**Task directions**
Output exactly the lines from the line that has "The image size is (1080, 848)." through the last line of the data below, with no pictures.

╭─ Dataset

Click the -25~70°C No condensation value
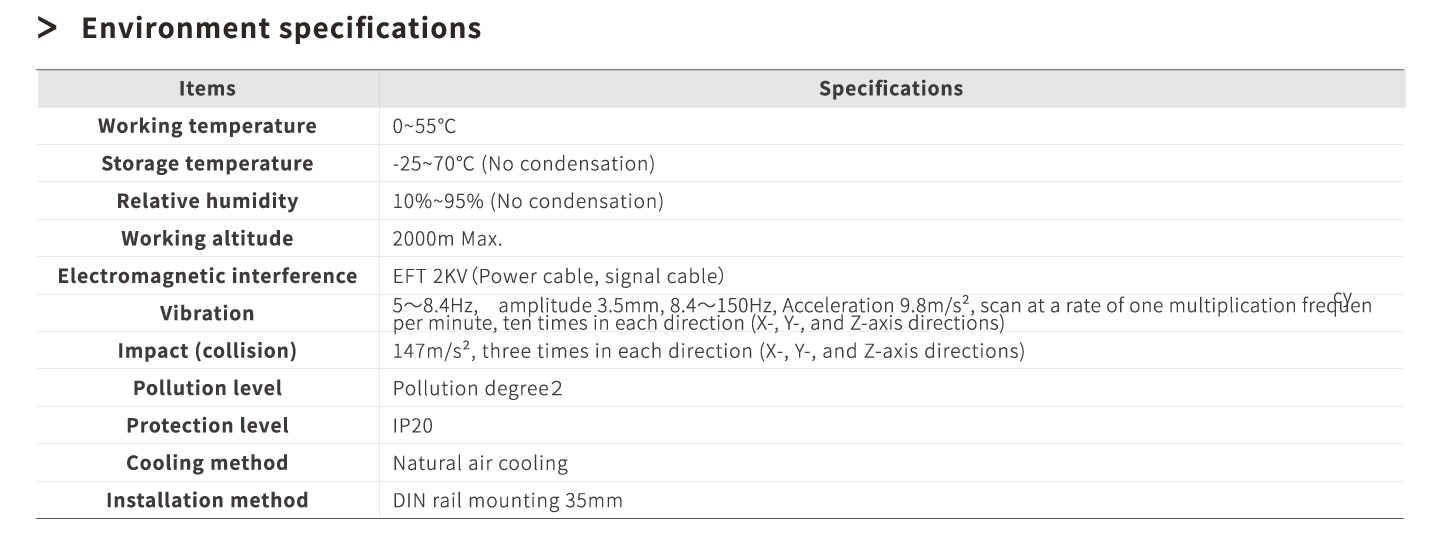1440x533 pixels. (524, 163)

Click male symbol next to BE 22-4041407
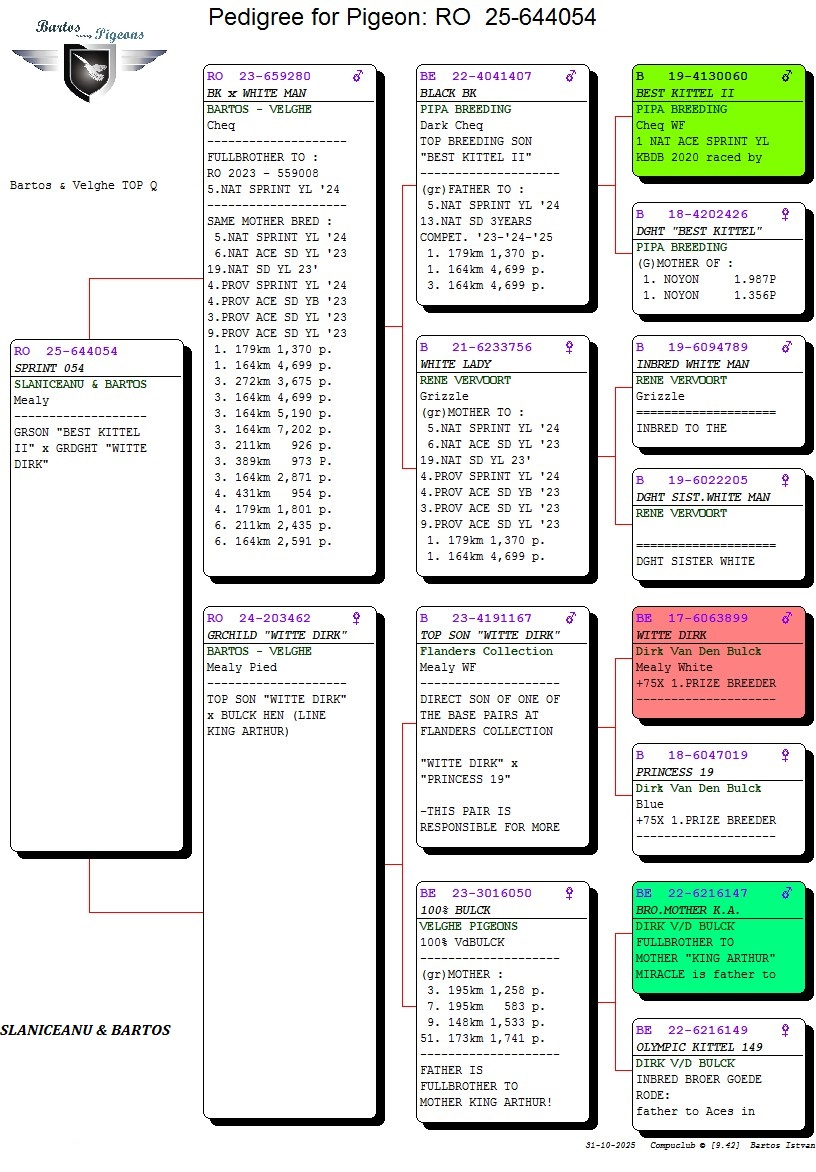point(571,76)
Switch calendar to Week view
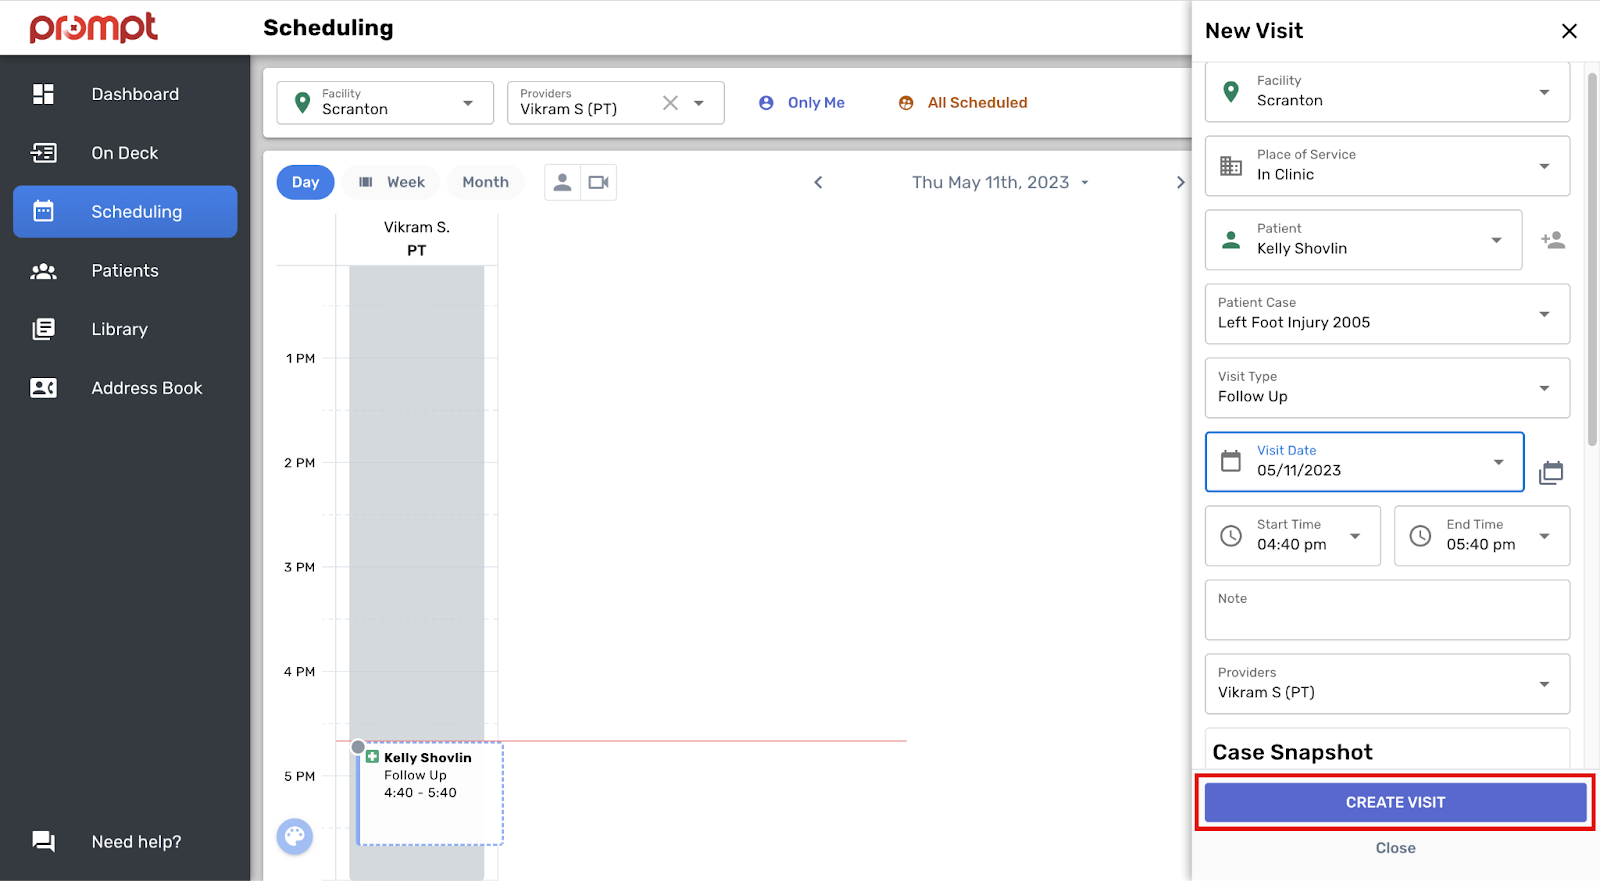Screen dimensions: 1600x881 pos(392,182)
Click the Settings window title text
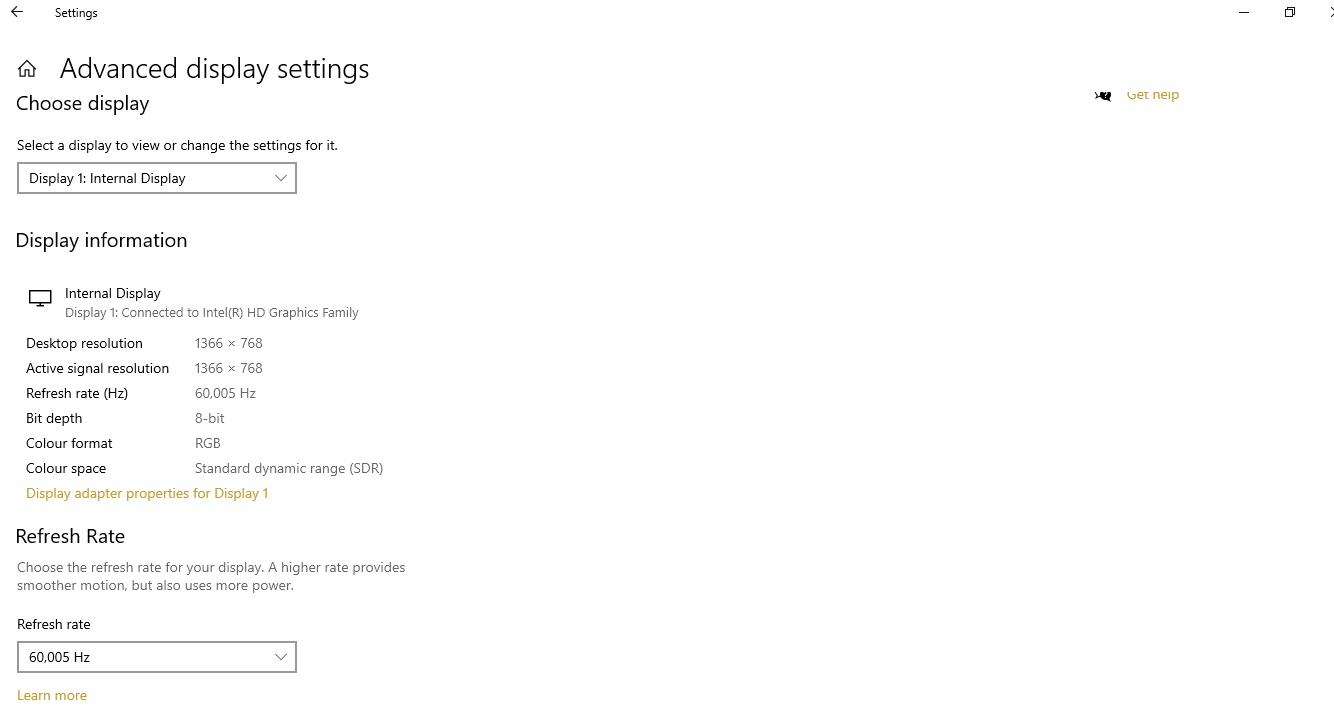The image size is (1334, 719). click(76, 13)
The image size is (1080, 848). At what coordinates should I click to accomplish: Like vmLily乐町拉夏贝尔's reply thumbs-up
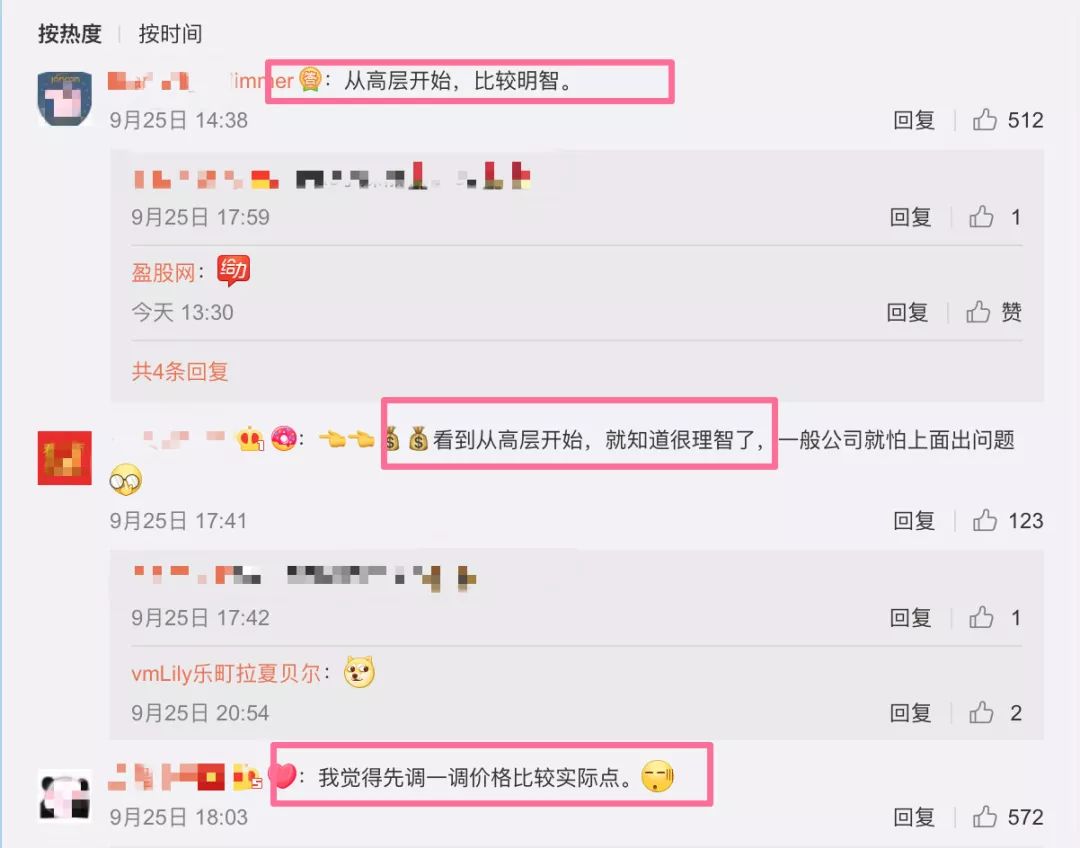981,712
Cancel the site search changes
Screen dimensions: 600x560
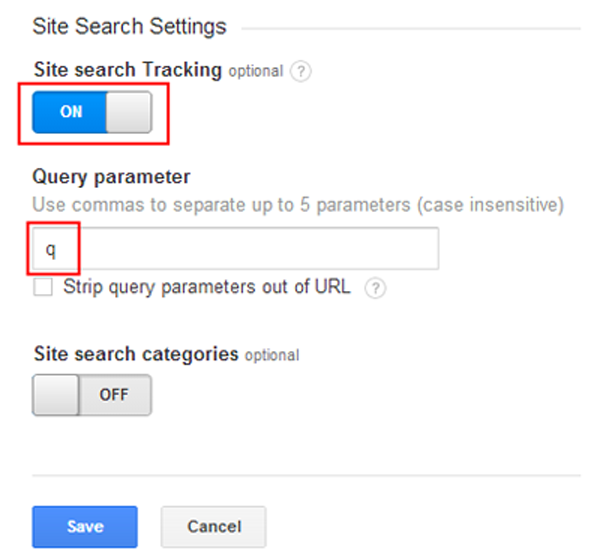pos(214,527)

╰─

**Task output**
The image size is (1080, 848). At what coordinates should I click to accomplish: Like vmLily乐町拉夏贝尔's reply thumbs-up
981,712
Cancel the site search changes
Screen dimensions: 600x560
pos(214,527)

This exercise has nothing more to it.